5.2. FP32 Model Generation
contents
Compiler |
Function |
Use instruction |
bmnetc |
Compile the Caffe model |
|
bmnett |
Compile the TensorFlow model |
|
bmnetm |
Compile the MXNet model |
|
bmnetp |
Compile the Pytorch model |
|
bmnetd |
Compile the Darknet model |
|
bmneto |
Compile the ONNX model |
|
bmpaddle |
Compile the PaddlePaddle model |
|
bmnetu |
Compile a customized Unified Framework (UFW) model |
Executing source ‘envsetup.sh’ in the docker environment will automatically install the above conversion tool and set the relevant environment variables at the current terminal.
注意
For some models, such as Paddle-orc-detection or other models with a lot of summations or divisions, if the comparison option is opened during the conversion process, the comparison result will exceed the allowable error threshold due to the accumulation of errors, thus interrupting the model conversion. There are also some models that need to be sorted. Although the error is not large, it will still affect the ordering order, resulting in alignment errors and model conversion interruption. In these cases, the cmp parameter can be turned off in the conversion process without data comparison, and the accuracy of the converted model can be verified at the business level after the model transformation is completed.
注解
PyTorch model transformation considerations
What is JIT (torch.jit) : JIT (Just-In-Time) is a set of compilation tools designed to bridge the gap between PyTorch research and production. It allows for the creation of models that can run without relying on the Python interpreter, and can be optimized more aggressively.
Relationship between JIT and BMNETP: BMNETP only accepts the PyTorch JIT model.
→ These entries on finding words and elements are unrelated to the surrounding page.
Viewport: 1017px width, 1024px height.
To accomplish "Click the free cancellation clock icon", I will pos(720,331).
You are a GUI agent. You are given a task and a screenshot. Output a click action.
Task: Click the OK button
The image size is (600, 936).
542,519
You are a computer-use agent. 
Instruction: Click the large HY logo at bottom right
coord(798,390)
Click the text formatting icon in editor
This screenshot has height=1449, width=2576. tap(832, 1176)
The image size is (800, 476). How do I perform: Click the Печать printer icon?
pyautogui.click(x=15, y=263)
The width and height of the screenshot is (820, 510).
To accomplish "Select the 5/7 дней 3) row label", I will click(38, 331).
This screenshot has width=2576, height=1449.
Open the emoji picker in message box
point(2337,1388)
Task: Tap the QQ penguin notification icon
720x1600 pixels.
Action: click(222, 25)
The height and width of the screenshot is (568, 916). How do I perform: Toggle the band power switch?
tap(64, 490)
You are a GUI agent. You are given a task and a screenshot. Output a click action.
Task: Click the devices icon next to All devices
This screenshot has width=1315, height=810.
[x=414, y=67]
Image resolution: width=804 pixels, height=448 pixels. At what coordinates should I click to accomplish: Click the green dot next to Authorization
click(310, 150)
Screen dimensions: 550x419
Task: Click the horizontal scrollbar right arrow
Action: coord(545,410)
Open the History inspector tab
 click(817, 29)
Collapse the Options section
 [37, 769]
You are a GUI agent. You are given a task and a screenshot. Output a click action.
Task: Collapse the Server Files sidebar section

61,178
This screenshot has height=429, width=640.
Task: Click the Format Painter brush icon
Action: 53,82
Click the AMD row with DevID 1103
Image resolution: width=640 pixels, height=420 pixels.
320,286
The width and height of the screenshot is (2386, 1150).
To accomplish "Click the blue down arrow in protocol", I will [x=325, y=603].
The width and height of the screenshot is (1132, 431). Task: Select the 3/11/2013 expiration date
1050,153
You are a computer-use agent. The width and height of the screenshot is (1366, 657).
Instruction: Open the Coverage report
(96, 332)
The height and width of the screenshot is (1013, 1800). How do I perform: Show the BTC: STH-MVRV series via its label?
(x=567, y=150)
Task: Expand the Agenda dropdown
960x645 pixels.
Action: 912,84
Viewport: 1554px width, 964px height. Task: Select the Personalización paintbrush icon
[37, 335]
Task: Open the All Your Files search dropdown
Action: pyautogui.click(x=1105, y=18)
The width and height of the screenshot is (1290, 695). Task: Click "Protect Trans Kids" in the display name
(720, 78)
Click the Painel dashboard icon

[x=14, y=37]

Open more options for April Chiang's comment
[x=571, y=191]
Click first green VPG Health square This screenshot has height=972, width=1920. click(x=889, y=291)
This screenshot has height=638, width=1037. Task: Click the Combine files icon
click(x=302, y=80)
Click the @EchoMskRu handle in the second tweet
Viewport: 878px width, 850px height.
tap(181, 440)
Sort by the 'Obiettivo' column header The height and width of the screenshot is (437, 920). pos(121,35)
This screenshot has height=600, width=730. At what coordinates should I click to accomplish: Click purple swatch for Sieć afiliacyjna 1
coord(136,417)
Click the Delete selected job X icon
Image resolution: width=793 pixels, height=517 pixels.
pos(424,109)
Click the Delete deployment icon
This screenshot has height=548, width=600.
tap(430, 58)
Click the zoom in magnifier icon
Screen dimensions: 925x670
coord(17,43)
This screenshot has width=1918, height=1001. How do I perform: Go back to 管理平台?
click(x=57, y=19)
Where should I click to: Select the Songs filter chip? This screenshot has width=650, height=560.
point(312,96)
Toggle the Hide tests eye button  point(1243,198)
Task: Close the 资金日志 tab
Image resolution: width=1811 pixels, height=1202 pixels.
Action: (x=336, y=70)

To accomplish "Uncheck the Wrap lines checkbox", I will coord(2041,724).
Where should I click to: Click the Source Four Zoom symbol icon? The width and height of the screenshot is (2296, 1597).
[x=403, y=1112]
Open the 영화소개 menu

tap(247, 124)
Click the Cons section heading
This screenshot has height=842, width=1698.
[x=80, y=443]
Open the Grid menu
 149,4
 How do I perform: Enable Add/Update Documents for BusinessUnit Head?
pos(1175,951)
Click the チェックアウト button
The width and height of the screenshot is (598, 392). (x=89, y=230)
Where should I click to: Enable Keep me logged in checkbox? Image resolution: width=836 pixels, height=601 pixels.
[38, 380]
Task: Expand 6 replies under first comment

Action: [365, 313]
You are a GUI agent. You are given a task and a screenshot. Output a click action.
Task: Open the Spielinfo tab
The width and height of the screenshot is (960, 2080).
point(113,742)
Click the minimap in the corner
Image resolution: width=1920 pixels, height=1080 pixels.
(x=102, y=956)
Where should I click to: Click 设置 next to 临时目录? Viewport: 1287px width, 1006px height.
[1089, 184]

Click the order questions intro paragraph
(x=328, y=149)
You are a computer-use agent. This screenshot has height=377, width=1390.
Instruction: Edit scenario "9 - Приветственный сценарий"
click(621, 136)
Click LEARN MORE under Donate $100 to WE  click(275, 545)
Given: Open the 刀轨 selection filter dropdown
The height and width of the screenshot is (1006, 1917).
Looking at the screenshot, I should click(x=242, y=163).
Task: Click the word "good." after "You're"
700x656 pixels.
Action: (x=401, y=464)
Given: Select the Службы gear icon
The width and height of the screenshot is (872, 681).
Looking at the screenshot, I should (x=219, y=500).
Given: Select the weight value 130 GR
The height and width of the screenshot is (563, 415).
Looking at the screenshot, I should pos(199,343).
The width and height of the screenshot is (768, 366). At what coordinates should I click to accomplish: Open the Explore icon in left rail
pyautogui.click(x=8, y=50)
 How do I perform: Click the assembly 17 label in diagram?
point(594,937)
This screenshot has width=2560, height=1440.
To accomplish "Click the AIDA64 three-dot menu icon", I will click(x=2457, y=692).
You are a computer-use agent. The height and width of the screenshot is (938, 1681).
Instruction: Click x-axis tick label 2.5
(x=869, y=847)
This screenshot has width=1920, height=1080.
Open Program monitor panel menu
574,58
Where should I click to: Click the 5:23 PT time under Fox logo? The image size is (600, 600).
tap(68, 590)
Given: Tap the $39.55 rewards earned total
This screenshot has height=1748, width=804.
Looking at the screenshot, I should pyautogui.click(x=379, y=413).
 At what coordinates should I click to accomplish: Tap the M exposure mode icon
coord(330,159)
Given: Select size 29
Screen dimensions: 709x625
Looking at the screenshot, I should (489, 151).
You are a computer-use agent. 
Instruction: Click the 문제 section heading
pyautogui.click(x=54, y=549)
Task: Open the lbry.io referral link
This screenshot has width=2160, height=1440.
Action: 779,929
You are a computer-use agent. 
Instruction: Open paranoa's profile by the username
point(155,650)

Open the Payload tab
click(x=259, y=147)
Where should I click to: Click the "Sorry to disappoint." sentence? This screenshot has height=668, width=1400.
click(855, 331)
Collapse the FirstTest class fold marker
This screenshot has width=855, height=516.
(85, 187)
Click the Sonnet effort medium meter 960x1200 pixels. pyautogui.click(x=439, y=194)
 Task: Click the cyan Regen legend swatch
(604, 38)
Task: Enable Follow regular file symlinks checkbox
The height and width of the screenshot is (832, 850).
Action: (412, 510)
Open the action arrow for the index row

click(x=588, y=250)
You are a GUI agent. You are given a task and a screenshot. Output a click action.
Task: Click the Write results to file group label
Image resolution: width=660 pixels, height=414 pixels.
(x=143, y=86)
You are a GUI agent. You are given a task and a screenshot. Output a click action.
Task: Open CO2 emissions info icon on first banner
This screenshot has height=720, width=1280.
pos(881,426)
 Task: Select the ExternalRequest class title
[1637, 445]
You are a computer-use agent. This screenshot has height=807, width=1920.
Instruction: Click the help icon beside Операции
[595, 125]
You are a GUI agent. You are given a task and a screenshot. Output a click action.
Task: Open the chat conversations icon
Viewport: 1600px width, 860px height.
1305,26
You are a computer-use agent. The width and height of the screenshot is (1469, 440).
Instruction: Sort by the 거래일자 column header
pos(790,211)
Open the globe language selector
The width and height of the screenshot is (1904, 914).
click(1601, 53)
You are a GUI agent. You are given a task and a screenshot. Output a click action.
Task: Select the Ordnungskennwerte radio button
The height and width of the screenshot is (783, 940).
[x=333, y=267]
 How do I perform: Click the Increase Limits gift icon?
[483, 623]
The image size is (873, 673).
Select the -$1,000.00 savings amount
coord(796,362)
How to get JIT model: In the case of an existing PyTorch Python model (the base class is torch.nn.Module), torch.jit.trace(python_model,torch.rand(input_shape)).save(‘jit_model’)
Why not use torch.jit.script to get JIT model: BMNETP does not support JIT models with control-flow operations (such as if statements or loops), inplace operations (such as copy_function), but torch.jit.script can produce such models, whereas torch.jit.trace cannot, tracing and recording only operations on tensors. No control flow operations are recorded.
Why not a GPU model: BMNETP does not support the compilation process.
How to convert GPU model into CPU model? When loading PyTorch’s Python model, use the map_location argument torch.load(python_model, map_location = ‘cpu’)
Darknet model transformation considerations
The batch/subvision value in the cfg file must be larger than the batch size of the input shape set in the conversion script.